= Lublin (Hasidic dynasty) =

Polish Hasidic dynasty

Lublin is a Hasidic dynasty founded by Rabbi Yehuda Leib Eiger (also known as "Leibel", or "Leibele") of Lublin, a town in Poland. It is a branch of Izhbitza-Radzin Hasidus.

After the death of Rabbi Mordechai Yosef Leiner (the founder of Izhbitza-Radzin Hasidus) in 1854, the Hasidus split into two parts. Most of the hasidim followed Rabbi Yaakov Leiner, the son of Rabbi Mordechai Yosef, who moved the Hasidus to the town of Radzin, (hence the name Izhbitza-Radzin Hasidus). Others, however, followed Rabbi Eiger to Lublin.

Rabbi Eiger led the hasidus with his close friend, Rabbi Zadok HaKohen Rabbinowitz (also spelled "Tzaddok HaKohein") who was a fellow student of the Rabbi Mordechai Yosef Leiner in Ishbitz.

After the death of Rabbi Eiger in 1888, the hasidus was led by his son, Rabbi Avraham Eiger, and Rabbi Tzaddok HaKohein. The hasidus continued to be led by Rabbi Avraham Eiger after the death of Rabbi Tzaddok in 1900.

The hasidus was led by Rabbi Eiger's progeny in Lublin until World War II, when they escaped from the Holocaust to Shanghai, China.

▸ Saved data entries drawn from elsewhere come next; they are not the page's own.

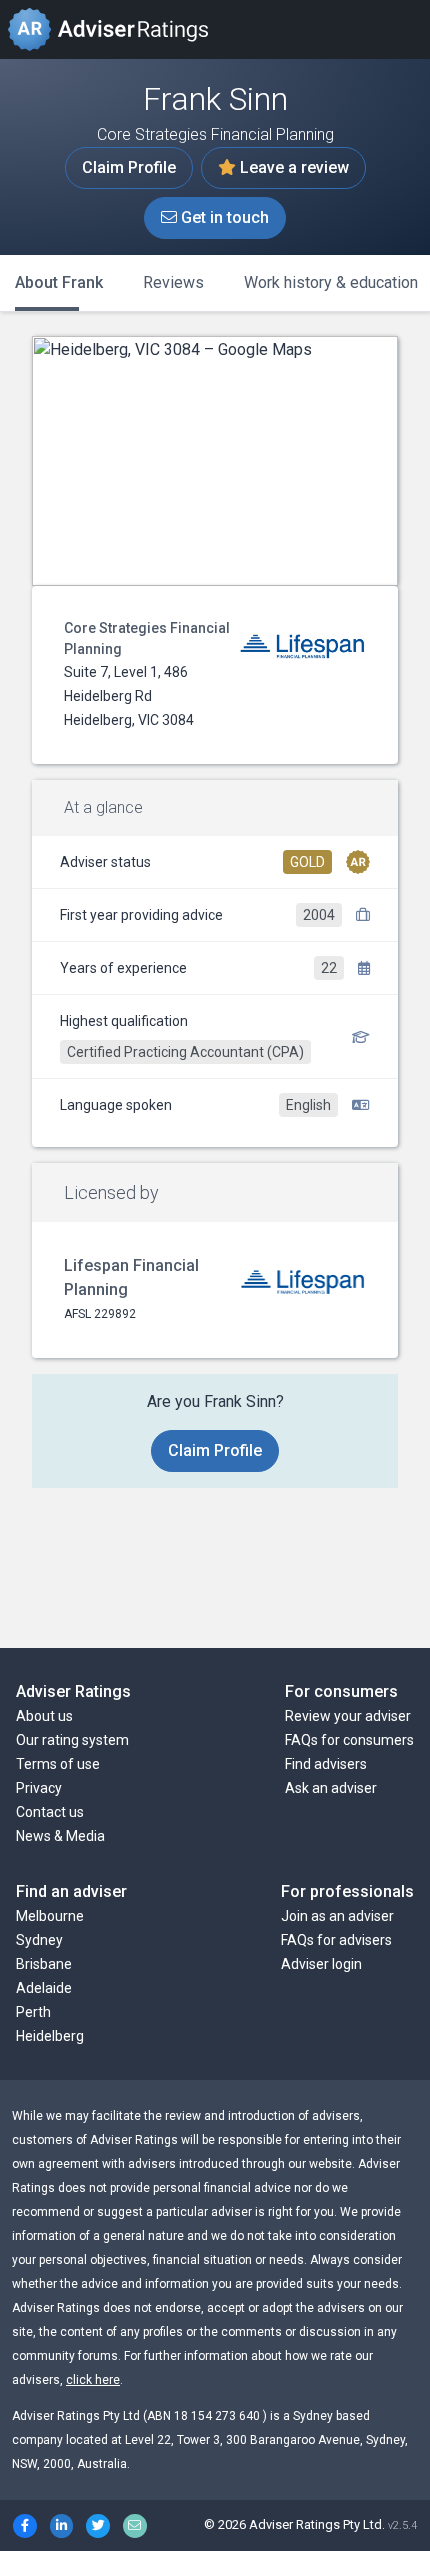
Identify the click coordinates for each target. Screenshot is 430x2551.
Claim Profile (129, 167)
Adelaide (44, 1988)
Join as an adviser (337, 1916)
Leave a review (292, 167)
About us (44, 1716)
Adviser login (321, 1964)
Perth (33, 2012)
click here (93, 2380)
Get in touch (223, 217)
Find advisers (326, 1764)
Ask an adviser (331, 1788)
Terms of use (58, 1764)
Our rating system (72, 1740)
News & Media (60, 1836)
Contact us (50, 1812)
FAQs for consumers (349, 1740)
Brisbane (44, 1964)
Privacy (39, 1788)
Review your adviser (348, 1716)
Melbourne (50, 1916)
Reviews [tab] (173, 282)
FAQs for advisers (336, 1940)
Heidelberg (50, 2036)
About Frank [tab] (59, 282)
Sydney (39, 1940)
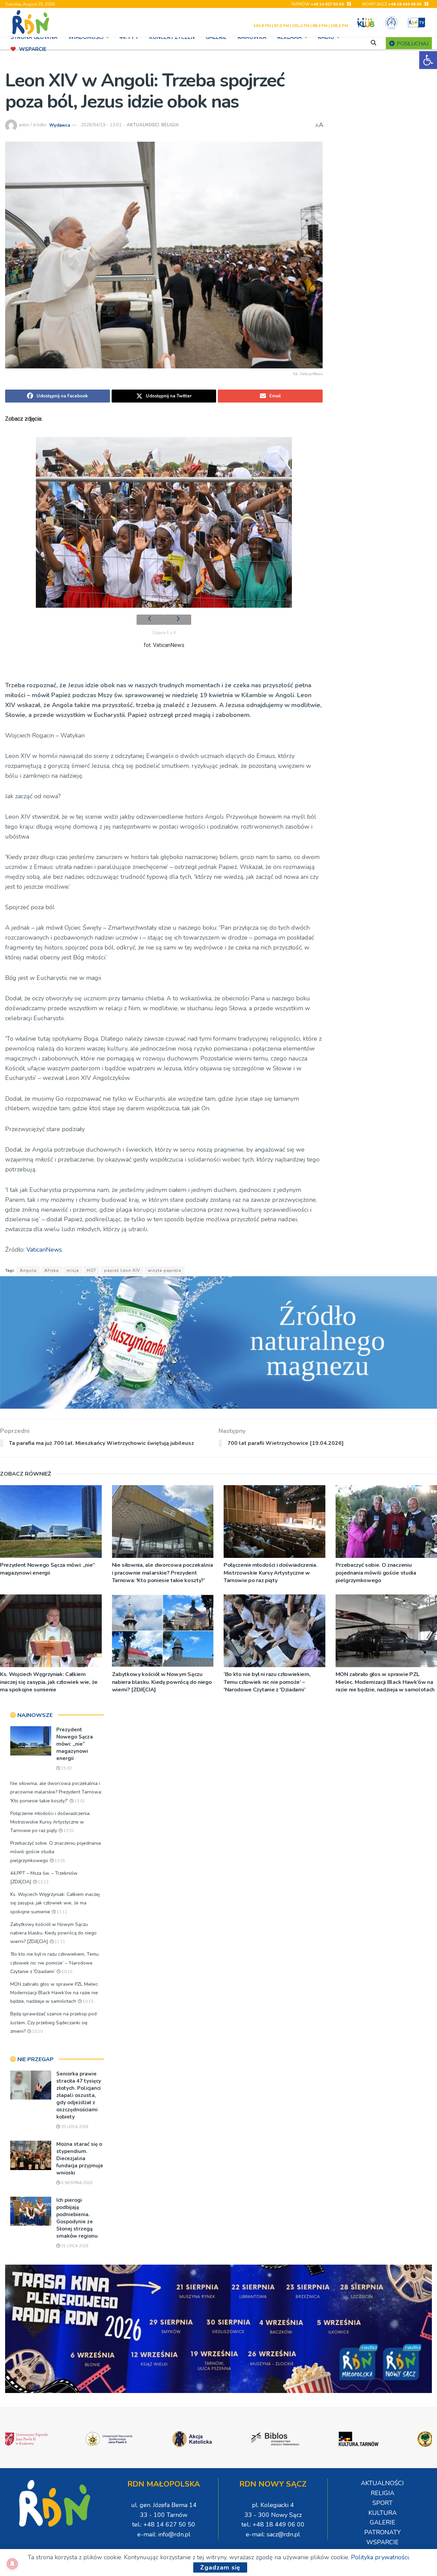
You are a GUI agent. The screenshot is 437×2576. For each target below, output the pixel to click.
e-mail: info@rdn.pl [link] (164, 2534)
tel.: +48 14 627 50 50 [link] (163, 2524)
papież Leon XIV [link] (122, 1270)
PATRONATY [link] (382, 2532)
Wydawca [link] (59, 125)
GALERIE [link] (216, 37)
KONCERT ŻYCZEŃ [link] (172, 37)
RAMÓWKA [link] (252, 37)
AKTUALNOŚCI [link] (143, 125)
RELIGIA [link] (170, 125)
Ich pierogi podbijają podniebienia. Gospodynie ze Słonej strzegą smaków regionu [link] (77, 2218)
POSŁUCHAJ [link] (411, 43)
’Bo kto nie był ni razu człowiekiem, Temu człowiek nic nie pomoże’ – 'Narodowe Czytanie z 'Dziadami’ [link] (267, 1682)
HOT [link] (91, 1270)
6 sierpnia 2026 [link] (76, 2182)
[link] (428, 60)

A grandson of Rabbi Avraham Eiger, also name Rabbi Avraham Eiger, reestablished the hasidus in Bnei Brak in Israel where it remains to this day.

== Lineage ==
Rabbi Yehuda Leib Eiger (1817 - 1888) was a son of Rabbi Shlomo Eiger of Posen, and a grandson of Rabbi Akiva Eiger.